Starting at the line that has "Click the inequality x.z > y.z" and stopping after the line that has "(x=1116, y=231)", edit those lines so that "bottom" becomes "foot". Reproduce only those lines, with everything else left unchanged.

::::

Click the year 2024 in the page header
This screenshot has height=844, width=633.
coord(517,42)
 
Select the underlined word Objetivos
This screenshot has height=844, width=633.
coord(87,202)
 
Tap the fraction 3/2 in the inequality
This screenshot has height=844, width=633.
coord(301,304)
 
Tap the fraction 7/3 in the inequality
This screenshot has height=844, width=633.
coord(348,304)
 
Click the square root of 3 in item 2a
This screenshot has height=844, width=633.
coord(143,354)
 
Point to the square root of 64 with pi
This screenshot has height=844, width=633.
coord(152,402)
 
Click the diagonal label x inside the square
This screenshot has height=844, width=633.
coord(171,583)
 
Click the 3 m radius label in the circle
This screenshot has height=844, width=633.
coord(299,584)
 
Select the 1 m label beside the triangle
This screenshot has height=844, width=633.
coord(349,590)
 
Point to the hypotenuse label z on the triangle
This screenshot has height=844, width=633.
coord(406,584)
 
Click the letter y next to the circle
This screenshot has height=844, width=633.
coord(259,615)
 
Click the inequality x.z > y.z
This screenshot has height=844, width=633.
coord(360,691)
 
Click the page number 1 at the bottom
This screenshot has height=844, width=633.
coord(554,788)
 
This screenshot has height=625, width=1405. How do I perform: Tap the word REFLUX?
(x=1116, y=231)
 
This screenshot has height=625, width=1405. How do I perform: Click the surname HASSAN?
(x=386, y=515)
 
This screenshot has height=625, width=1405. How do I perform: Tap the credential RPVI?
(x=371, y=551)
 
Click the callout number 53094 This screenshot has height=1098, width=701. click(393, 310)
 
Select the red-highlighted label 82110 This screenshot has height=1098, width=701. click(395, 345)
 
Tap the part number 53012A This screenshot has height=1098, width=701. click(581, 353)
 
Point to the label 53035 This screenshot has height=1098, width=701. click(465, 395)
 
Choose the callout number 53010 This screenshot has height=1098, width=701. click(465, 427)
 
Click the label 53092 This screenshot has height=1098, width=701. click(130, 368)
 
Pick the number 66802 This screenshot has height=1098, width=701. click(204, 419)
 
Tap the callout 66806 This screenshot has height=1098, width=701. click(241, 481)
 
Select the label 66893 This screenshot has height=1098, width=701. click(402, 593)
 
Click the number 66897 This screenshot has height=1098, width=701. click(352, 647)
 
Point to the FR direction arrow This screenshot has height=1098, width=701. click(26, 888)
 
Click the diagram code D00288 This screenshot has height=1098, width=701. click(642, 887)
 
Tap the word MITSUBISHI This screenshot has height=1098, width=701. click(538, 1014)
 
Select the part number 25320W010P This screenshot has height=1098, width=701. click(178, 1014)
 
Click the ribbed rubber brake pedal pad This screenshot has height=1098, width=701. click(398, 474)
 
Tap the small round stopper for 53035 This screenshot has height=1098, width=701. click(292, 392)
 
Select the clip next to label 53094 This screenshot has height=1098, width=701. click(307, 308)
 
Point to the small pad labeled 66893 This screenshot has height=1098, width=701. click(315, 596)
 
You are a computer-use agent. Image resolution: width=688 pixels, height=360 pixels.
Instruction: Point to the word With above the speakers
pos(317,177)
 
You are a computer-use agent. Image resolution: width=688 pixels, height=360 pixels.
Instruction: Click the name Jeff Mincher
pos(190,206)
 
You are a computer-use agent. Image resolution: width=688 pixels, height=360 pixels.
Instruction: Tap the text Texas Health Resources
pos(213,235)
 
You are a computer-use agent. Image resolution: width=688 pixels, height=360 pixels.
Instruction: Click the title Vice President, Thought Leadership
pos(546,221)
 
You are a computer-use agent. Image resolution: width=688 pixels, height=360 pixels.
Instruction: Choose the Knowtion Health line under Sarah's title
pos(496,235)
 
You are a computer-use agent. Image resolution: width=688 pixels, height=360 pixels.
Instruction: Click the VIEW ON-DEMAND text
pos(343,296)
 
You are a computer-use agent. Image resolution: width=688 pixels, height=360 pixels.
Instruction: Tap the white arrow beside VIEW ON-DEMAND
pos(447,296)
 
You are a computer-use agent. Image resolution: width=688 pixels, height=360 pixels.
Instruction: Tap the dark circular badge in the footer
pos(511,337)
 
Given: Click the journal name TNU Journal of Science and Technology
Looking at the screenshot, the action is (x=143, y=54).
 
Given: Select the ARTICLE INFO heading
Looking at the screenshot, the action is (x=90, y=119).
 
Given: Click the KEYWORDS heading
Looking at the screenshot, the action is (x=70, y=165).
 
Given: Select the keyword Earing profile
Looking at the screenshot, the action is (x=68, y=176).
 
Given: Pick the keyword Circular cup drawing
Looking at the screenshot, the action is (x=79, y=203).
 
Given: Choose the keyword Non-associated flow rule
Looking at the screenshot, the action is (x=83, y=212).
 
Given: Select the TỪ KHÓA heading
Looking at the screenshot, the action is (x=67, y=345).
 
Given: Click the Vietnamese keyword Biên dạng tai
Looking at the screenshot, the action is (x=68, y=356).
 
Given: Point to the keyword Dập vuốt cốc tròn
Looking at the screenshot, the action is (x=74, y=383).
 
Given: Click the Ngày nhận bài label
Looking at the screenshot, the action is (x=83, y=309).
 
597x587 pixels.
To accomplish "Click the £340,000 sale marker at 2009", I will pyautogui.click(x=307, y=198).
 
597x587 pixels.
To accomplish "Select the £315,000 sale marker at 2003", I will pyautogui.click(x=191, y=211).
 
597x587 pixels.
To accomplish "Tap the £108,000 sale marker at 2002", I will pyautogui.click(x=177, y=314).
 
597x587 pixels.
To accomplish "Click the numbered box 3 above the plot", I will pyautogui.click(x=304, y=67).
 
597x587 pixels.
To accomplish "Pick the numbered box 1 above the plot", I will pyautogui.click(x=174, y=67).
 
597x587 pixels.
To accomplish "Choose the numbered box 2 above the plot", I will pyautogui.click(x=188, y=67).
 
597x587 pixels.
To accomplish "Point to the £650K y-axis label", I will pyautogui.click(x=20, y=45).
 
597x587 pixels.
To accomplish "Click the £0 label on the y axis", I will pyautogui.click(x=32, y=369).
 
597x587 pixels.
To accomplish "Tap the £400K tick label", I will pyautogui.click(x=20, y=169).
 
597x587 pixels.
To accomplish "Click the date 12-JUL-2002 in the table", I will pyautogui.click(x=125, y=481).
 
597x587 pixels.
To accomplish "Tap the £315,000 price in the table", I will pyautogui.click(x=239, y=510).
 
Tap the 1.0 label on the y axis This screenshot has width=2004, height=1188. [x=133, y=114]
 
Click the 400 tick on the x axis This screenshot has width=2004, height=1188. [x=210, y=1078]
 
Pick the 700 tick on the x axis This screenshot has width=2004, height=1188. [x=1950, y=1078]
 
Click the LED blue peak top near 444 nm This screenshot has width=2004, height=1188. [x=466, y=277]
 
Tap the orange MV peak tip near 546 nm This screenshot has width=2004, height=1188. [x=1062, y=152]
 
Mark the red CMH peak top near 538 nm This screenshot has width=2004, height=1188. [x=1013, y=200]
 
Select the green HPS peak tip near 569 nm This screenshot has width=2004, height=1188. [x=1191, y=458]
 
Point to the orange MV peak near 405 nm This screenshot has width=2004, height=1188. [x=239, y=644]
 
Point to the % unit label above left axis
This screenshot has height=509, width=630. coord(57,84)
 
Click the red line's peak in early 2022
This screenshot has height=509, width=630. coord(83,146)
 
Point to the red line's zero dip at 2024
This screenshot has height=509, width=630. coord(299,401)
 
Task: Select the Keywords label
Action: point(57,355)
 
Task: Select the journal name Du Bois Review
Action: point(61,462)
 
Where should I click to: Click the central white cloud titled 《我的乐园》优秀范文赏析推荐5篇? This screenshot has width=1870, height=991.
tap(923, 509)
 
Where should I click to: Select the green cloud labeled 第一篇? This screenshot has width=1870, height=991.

::::

**SOLUTION TO THIS TASK:**
Click the inequality x.z > y.z
This screenshot has height=844, width=633.
coord(360,691)
 
Click the page number 1 at the foot
This screenshot has height=844, width=633.
coord(554,788)
 
This screenshot has height=625, width=1405. How do I perform: Tap the word REFLUX?
(x=1116, y=231)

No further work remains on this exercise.